Теперь Лукас глядел на него, держа в одной руке кошелек, а другой готовясь вот-вот щелкнуть запором, – то же лицо, и не то что с ним ничего не произошло, но оно просто отвергало, отказывалось это принять; он уже открыл кошелек.
– Отлично, я заплачу ему.
– А я тут же арестую вас, того и другого, – сказал дядя, – тебя – за совращение несовершеннолетнего, а его за то, что он занимается судебной практикой, не имея на это права.
Лукас снова перевел глаза на дядю; он смотрел, как они уставились друг на друга. Затем Лукас снова мигнул дважды.
– Хорошо, – сказал он. – Ну, тогда я вам уплачу за издержки. Назовите, ну, так чтобы не втридорога, и давайте покончим с этим.

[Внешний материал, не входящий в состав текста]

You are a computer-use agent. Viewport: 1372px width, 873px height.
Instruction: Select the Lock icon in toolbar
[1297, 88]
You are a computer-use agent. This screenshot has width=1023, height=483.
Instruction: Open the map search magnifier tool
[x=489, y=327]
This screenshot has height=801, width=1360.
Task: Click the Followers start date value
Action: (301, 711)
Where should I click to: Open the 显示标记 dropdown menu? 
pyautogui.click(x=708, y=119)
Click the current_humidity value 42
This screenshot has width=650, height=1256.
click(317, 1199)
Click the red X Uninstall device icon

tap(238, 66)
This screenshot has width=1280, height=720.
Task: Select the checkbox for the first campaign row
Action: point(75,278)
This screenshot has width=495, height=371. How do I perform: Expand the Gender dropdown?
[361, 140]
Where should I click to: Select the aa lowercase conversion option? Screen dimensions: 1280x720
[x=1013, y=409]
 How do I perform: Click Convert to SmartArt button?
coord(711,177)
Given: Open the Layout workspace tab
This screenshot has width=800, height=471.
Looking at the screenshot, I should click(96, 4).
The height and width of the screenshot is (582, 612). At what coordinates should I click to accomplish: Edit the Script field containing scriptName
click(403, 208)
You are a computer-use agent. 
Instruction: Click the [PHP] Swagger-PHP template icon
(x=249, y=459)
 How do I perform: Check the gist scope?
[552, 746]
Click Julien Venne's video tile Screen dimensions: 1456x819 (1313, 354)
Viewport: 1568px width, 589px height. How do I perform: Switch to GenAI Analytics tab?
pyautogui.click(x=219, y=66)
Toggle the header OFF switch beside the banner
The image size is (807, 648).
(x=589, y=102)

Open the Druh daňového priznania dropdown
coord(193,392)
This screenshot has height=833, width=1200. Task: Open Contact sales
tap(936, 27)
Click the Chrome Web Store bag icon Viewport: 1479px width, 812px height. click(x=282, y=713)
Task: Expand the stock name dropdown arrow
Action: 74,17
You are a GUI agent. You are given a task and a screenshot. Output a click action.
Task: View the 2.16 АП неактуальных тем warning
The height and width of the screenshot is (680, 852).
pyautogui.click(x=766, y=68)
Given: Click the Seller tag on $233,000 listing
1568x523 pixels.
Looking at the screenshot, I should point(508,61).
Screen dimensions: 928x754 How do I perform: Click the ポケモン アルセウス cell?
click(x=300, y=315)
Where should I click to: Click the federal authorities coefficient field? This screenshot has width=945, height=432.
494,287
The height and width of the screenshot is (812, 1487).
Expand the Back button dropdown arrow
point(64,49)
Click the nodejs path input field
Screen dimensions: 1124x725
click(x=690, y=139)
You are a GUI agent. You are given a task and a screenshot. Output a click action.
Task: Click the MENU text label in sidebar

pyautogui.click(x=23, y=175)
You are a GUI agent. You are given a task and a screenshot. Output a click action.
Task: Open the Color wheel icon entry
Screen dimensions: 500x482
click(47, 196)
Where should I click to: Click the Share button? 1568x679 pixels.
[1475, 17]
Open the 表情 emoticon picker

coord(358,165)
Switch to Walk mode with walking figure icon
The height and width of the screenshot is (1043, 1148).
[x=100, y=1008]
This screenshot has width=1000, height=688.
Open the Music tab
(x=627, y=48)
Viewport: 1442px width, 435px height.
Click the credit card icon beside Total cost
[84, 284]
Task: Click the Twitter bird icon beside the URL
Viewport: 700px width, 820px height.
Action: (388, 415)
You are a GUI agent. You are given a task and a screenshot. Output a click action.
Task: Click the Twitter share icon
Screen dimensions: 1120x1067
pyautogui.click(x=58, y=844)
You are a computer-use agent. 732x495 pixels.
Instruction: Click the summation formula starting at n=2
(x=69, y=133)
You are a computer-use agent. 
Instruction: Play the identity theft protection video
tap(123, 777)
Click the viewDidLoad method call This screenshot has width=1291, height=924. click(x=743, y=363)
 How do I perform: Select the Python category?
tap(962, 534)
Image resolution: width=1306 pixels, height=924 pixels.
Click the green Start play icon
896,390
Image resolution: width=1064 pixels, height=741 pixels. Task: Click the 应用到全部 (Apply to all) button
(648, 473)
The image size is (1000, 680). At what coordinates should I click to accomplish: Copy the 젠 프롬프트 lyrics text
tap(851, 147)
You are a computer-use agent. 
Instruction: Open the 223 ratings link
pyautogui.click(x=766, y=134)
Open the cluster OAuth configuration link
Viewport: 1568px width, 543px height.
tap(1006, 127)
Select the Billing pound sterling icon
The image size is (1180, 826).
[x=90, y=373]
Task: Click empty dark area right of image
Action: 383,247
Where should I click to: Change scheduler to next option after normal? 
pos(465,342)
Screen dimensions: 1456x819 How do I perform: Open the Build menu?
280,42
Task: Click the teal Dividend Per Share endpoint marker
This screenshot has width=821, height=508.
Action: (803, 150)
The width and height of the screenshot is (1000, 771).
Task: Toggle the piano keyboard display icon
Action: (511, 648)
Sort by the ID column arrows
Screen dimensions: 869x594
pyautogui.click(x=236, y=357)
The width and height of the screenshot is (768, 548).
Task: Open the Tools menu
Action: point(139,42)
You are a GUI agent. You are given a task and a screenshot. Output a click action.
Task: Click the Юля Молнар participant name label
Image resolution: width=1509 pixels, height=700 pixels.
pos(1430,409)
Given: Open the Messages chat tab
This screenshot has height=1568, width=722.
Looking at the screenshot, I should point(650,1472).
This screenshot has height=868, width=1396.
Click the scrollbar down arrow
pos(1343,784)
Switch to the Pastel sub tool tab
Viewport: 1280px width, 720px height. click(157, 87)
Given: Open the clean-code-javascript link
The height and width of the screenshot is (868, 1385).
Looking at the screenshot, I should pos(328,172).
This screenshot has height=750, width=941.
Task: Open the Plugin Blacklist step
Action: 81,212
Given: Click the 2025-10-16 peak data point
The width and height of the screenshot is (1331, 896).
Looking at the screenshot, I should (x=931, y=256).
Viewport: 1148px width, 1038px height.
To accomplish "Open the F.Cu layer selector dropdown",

– Издержки? – протянул дядя. – Да, конечно, издержки у меня были, это когда я сидел тут в прошлый вторник и пытался записать все те никак не связанные между собой подробности, которые я в конце концов из тебя выудил, так чтобы мистеру Хэмптону было хоть за что зацепиться, чтобы выпустить тебя из тюрьмы; и чем больше я старался, тем хуже у меня получалось, а чем хуже у меня получалось, тем больше я раздражался, а когда я наконец решил все начать снова, гляжу – моя авторучка торчит, как стрела, вонзившись концом в пол; бумага-то, разумеется, была казенная, а вот ручка – моя. И мне стоило два доллара вставить в нее новое перо. Значит, ты должен мне два доллара.